Superar um amor é, por muitas vezes, como livrar-se de um vício; envolve pequenos sacrifícios, mudanças de hábito, dor e longas crises de abstinência. Ainda assim, livrar-se de um querer-ruim é, na maioria arrasadora das vezes, o certo a ser feito; de nada adianta manter algo morto em si, para correr o risco de morrer em vida.
Superar um amor perdido, como um vício, requer que se evite o primeiro gole: nada de entrar no Facebook só para ver se a pessoa está online, nada de olhar pela janela no horário que a pessoa costuma passar em frente à sua casa. Requer essa força de vontade para evitar as pequenas doses de memórias. Você precisa passar pelo fim do roubar-cigarros, pelo cessar de cheirar-o-vinho-alheio. Precisa evitar de ir propositalmente a lugares em que sabe que irá encontrá-la, ou acampar em frente ao emprego da pessoa só para vê-la sair no horário de almoço.
O próximo passo é mais dolorido: evitar as influências alheias. Brigar com aquele seu amigo que, automaticamente, te passa o copo da bebida ou te oferece um cigarro. Parte de se "desviciar" envolve tirar o vício dos seus amigos de pensarem em você como um viciado. Você tem que mostrar a eles que não quer que te mandem fotos novas da pessoa, deem notícias, avisem que a viram na rua. Tem que se convencer de que não quer mais saber do amor passado, para poder convencer seus amigos de que isso é verdade. Aos poucos, eles perceberão que, para você, é melhor que nada seja dito ou perguntado. Sem citações, menções ou afins. Esqueçam, você e aqueles que te rodeiam, que a pessoa existe. Ou, pelo menos, finjam esquecer.

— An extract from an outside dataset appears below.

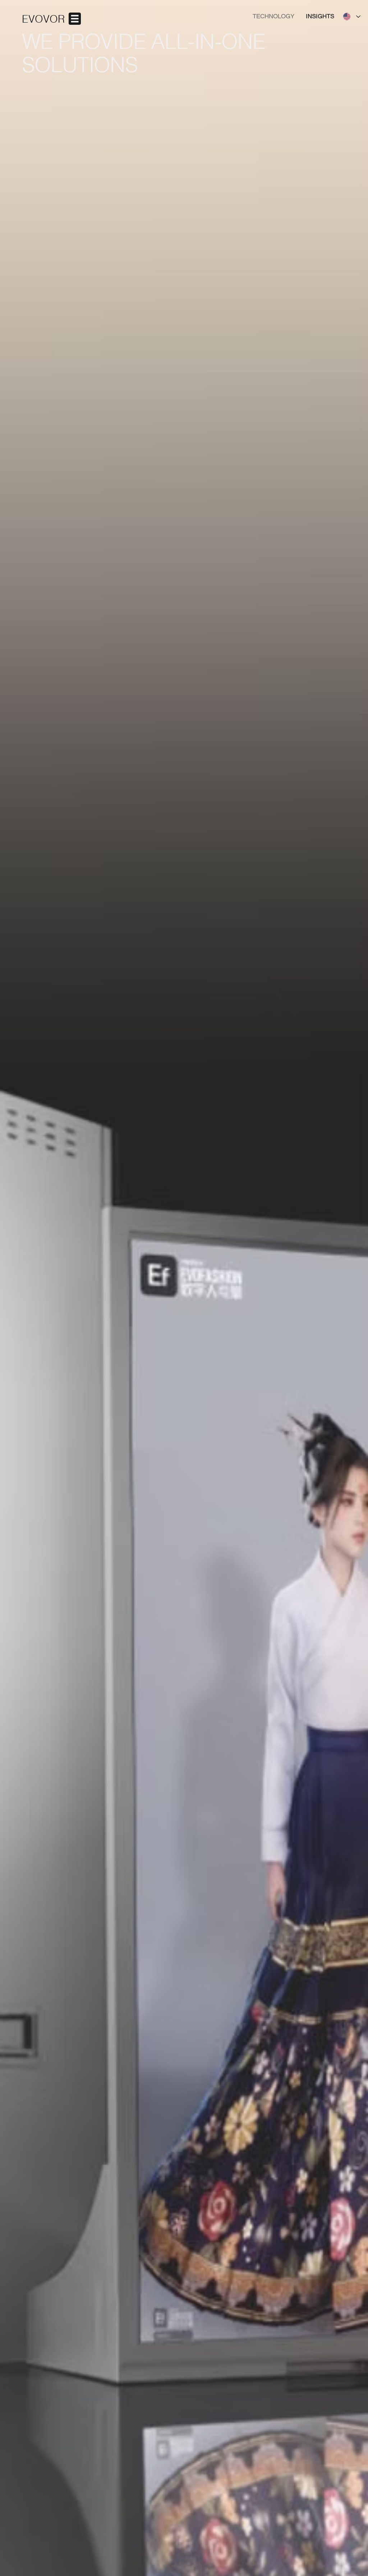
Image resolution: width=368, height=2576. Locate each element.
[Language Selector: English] (351, 17)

Afaste-se, também, dos demais viciados: pessoas que se queixam em demasia de desilusões amorosas ou que falam demais no maldito cigarro acabam te arrastando novamente às memórias; nesse momento, considere essas memórias como inimigos, se elas não forem negativas ao ponto de se tornarem aliadas. Então, fuja daqueles que te lembram que você ainda ama; queira ao seu lado pessoas bem resolvidas e dispostas a te pôr para cima. É nesse ponto, também, que deve fugir das comédias românticas, das músicas melosas e de textos como esse, que tratam de amor.
Nesse ponto, você já está semi-arrasado. Seu coração ainda está partido, e boa parte da convivência que ainda restava foi cortada. Sinto muito em informar, mas fica pior: você precisa, de uma vez por todas, evitar as altas tentações. Aquela garrafa de Johnnie Walker na prateleira da sala do seu chefe é tentadora, eu sei. Tão tentadora quanto falar com a pessoa pelas redes sociais, invadir seu Facebook para ver as novidades, perguntar aos amigos da pessoa se ela ainda fala de vocês dois. Você jamais esquecerá um amor enquanto se mantiver preso aos macro-detalhes da vida do amado. É difícil, é doloroso; mas, garanto, nada disso é pior do que descobrir, por sua própria curiosidade, que seu amado ama outro alguém. Se isso acontecer, seu coração doerá, e tudo que você mais desejará no mundo é jamais ter procurado. Você correrá de encontro à sua própria destruição, e esse é o momento em que o vício se torna realmente perigoso: larga sua vida, seus amigos, sua família, seu emprego, tudo isso porque descobriu que, ao contrário de você, aquela pessoa a quem ama já superou as águas-passadas. Olhe para uma foto dela no Instagram e seja forte o suficiente para não curtir, mesmo que isso lhe custe noites insones. Pare de colocá-la em cada linha que escreve, em cada música que ouve, em cada pássaro que vê. Pare de vê-la como parte integrante da sua vida: ela não é mais, nem precisa ser. Você tem milhares de partes importantes de vida para se preocupar, e se deterá na única pessoa que não quer estar contigo? Não acha isso um tanto masoquista?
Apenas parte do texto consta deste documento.